#### [WHAT TO WORK ON]
Could you copy out the records below, from the line containing "Locate an element" through the end of the records, leaving out the pictures?

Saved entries
"""

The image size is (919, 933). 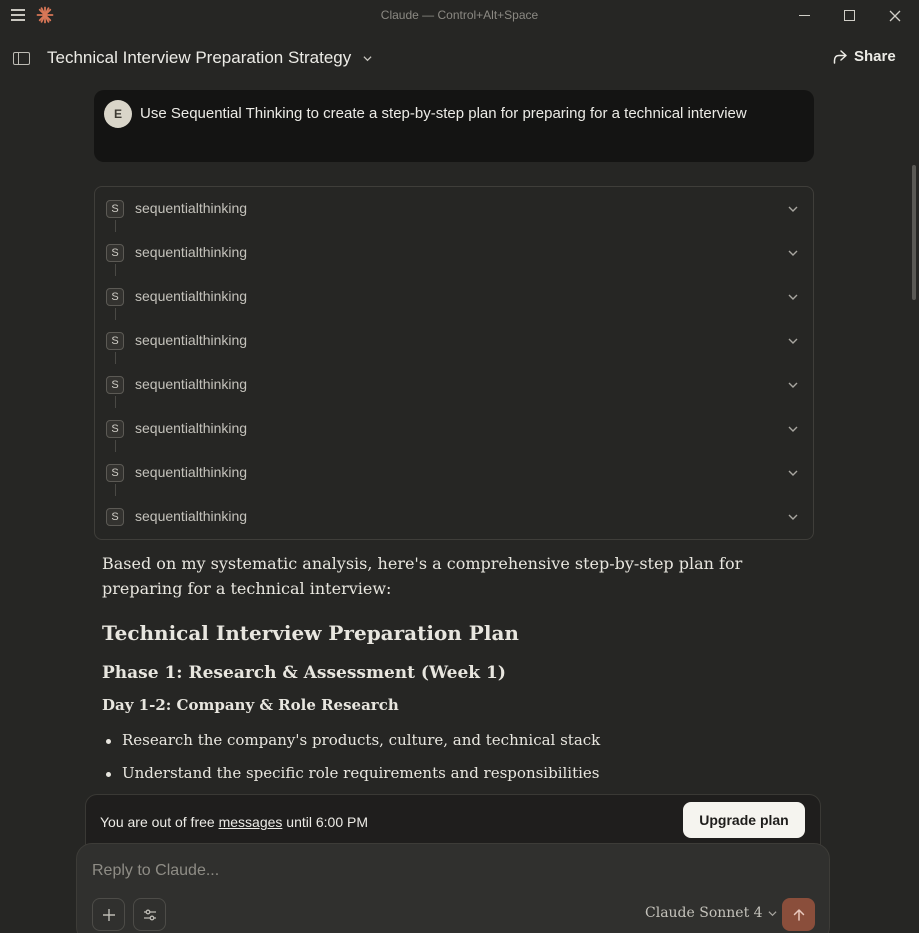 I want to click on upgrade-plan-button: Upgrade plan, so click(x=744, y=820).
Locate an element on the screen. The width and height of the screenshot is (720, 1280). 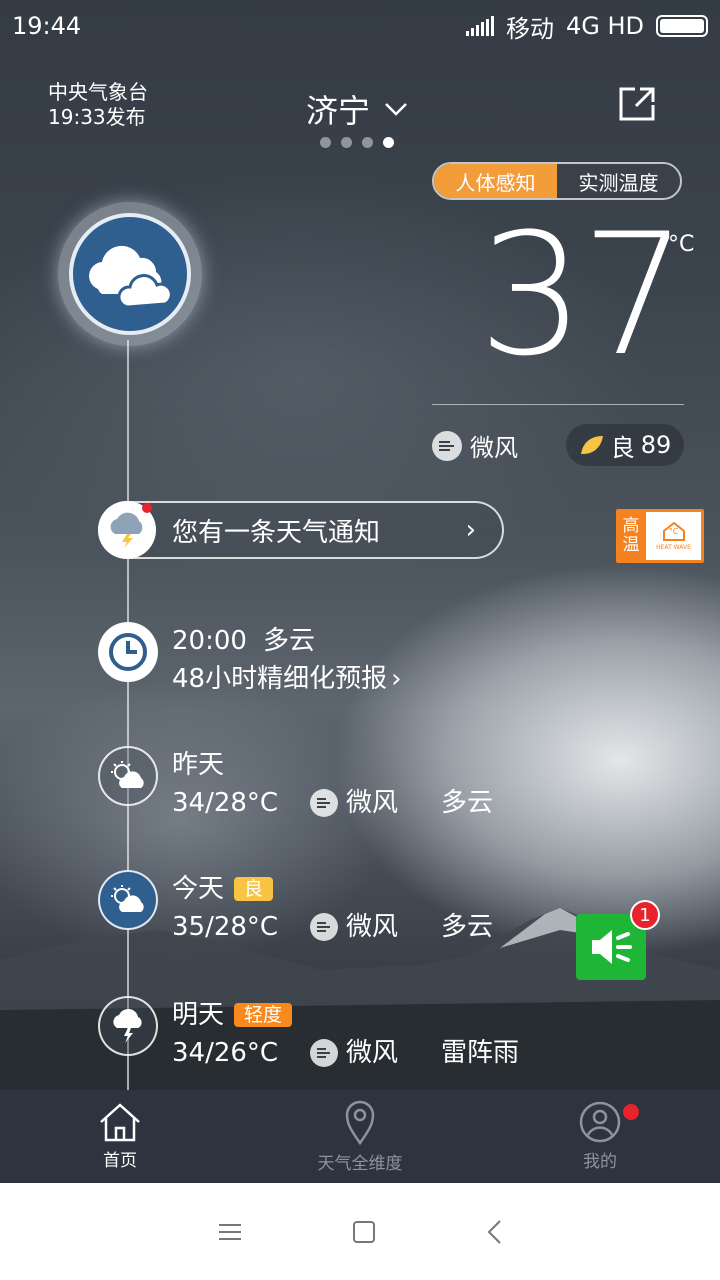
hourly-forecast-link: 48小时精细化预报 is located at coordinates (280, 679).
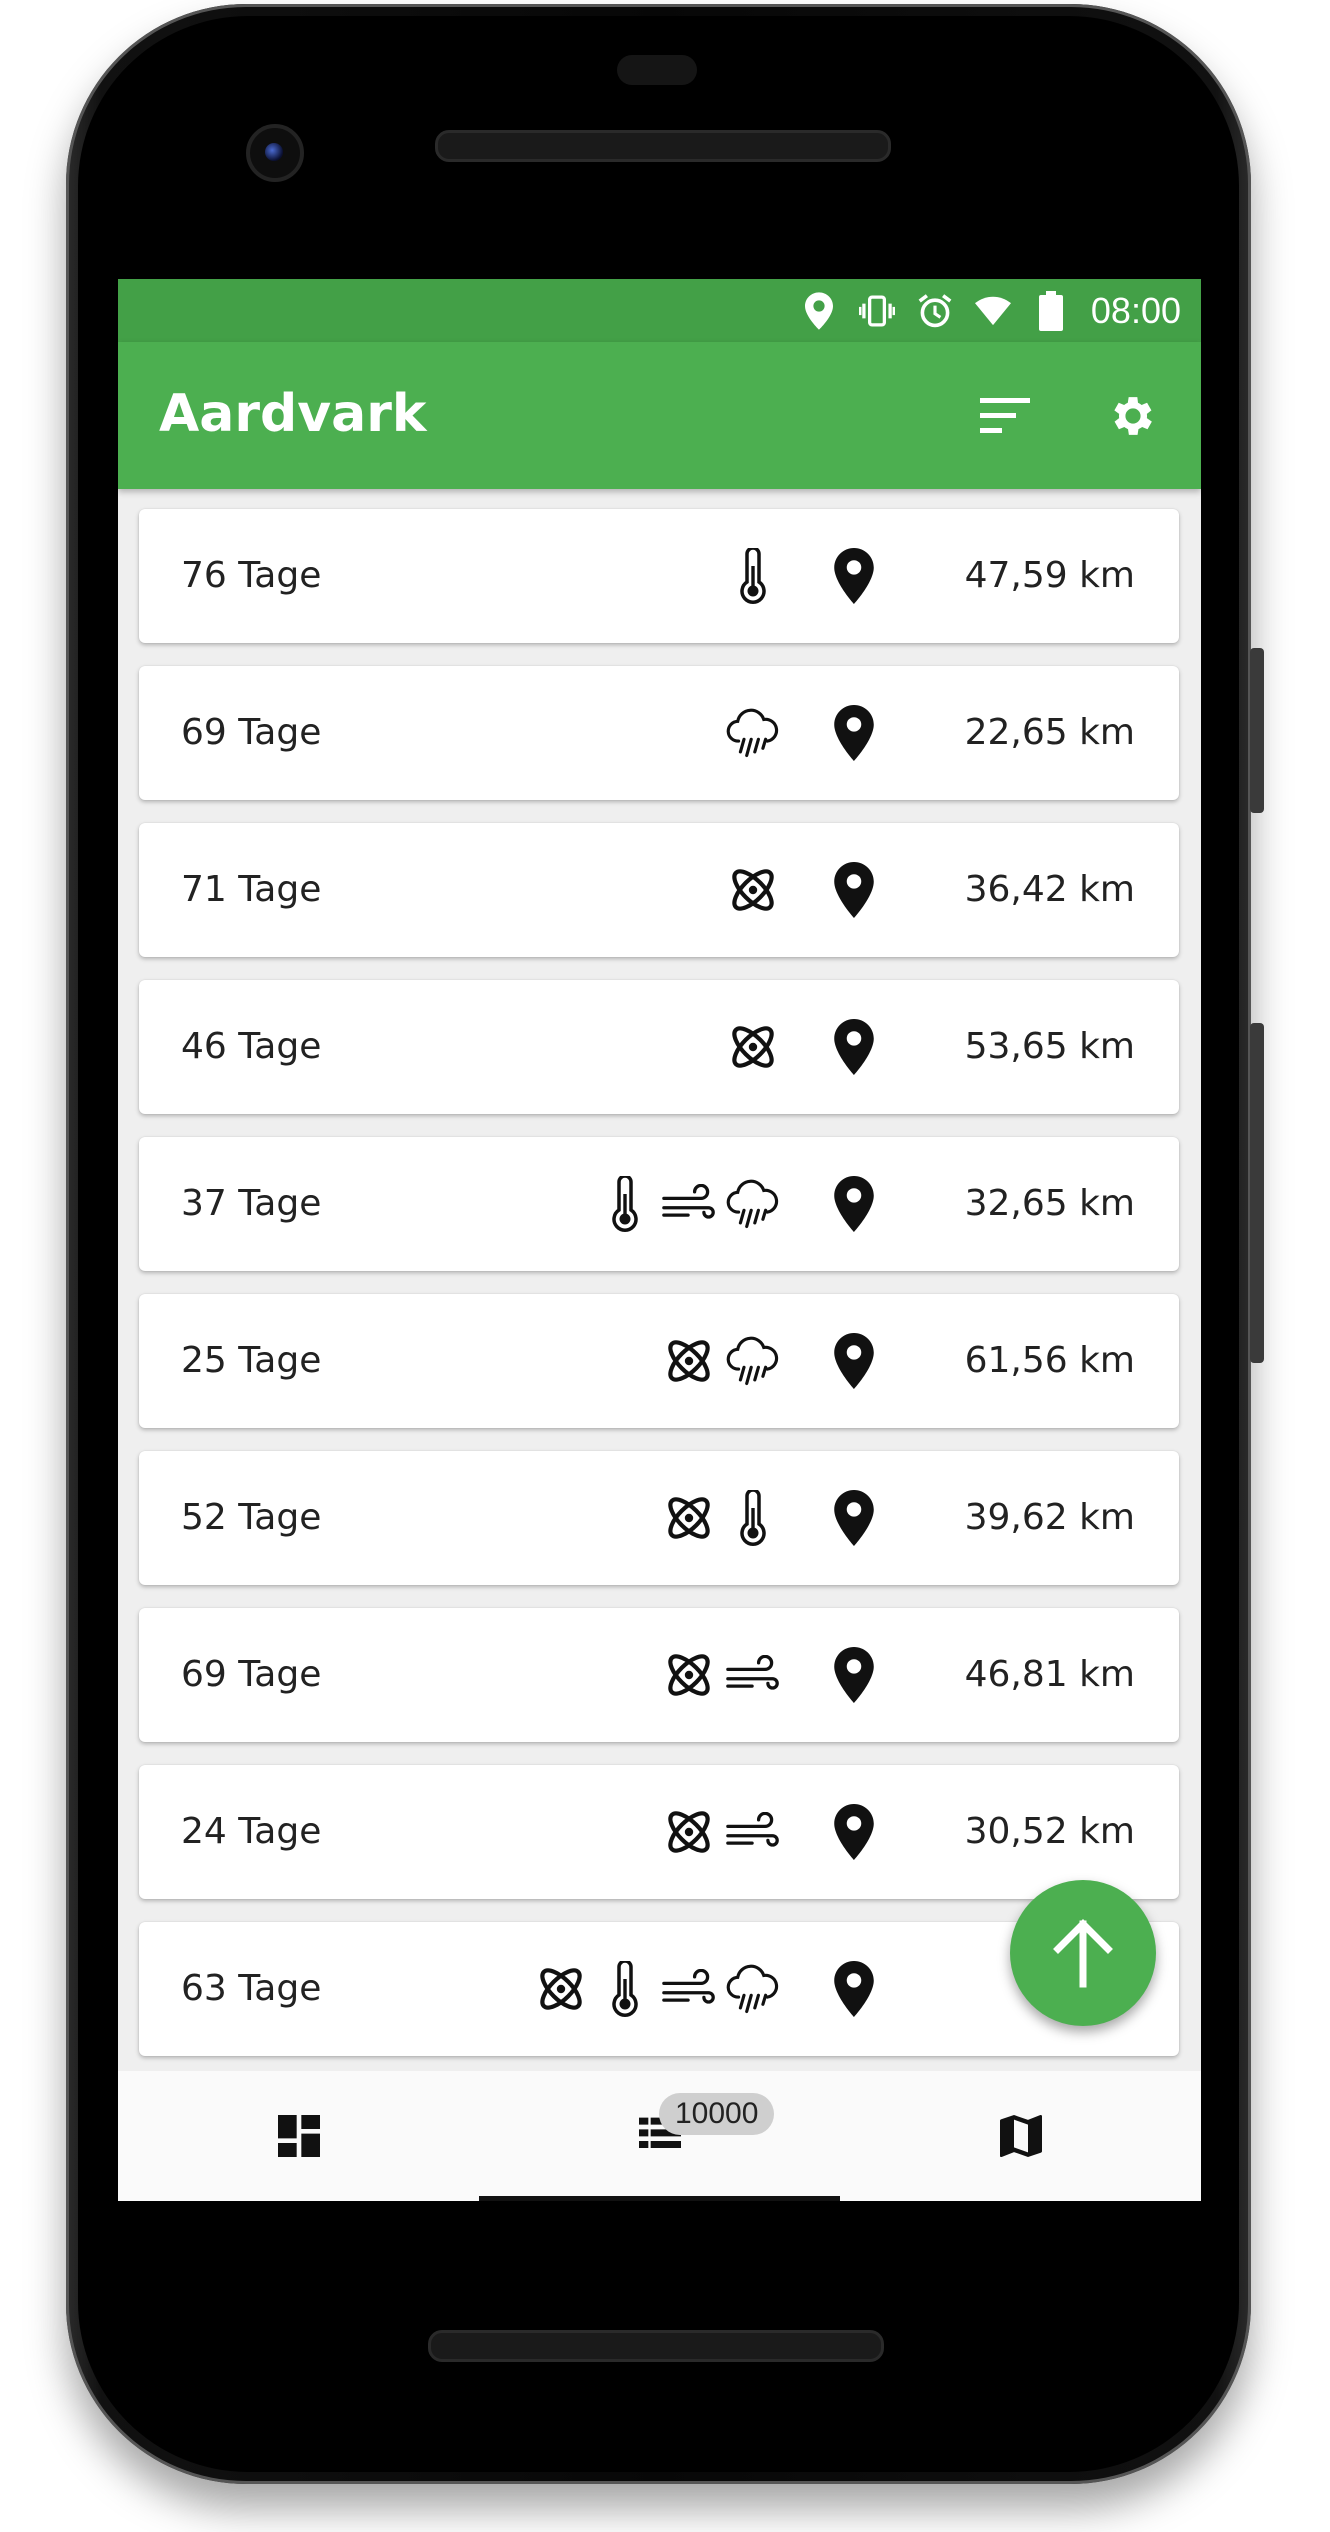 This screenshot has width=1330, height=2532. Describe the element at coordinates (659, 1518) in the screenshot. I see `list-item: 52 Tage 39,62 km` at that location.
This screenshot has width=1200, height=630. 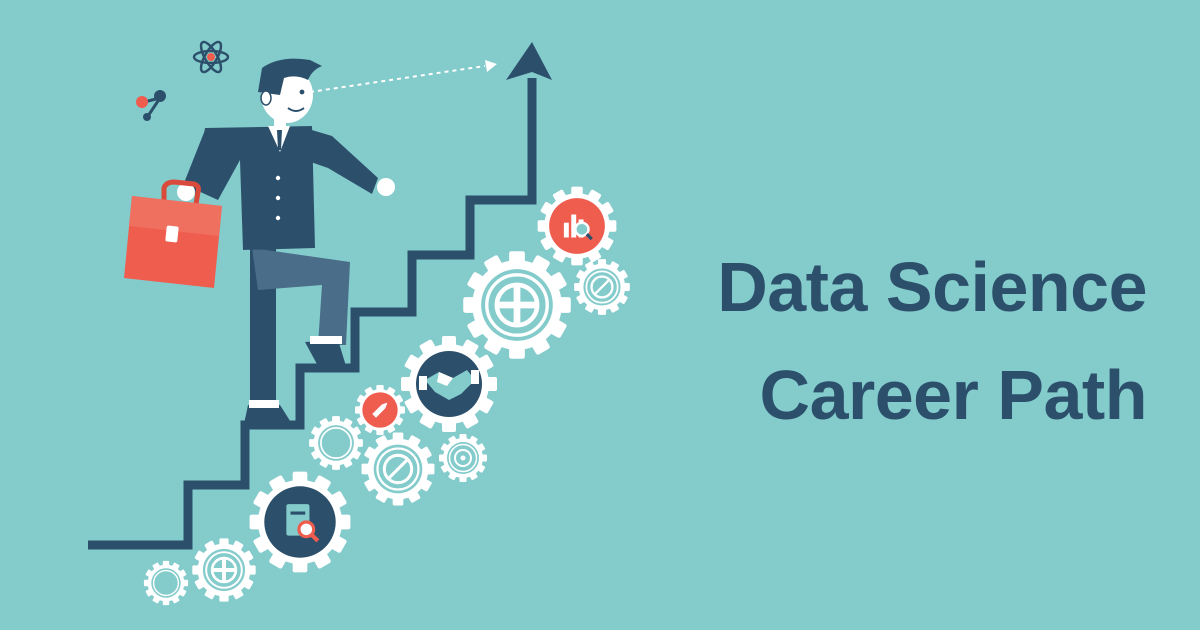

"""

#### [TASK OUTPUT]
Locate an element on the screen. The width and height of the screenshot is (720, 1280). 
hourly-forecast-link: 48小时精细化预报 is located at coordinates (280, 679).
 This screenshot has width=1330, height=2532. Describe the element at coordinates (659, 1518) in the screenshot. I see `list-item: 52 Tage 39,62 km` at that location.
This screenshot has width=1200, height=630. 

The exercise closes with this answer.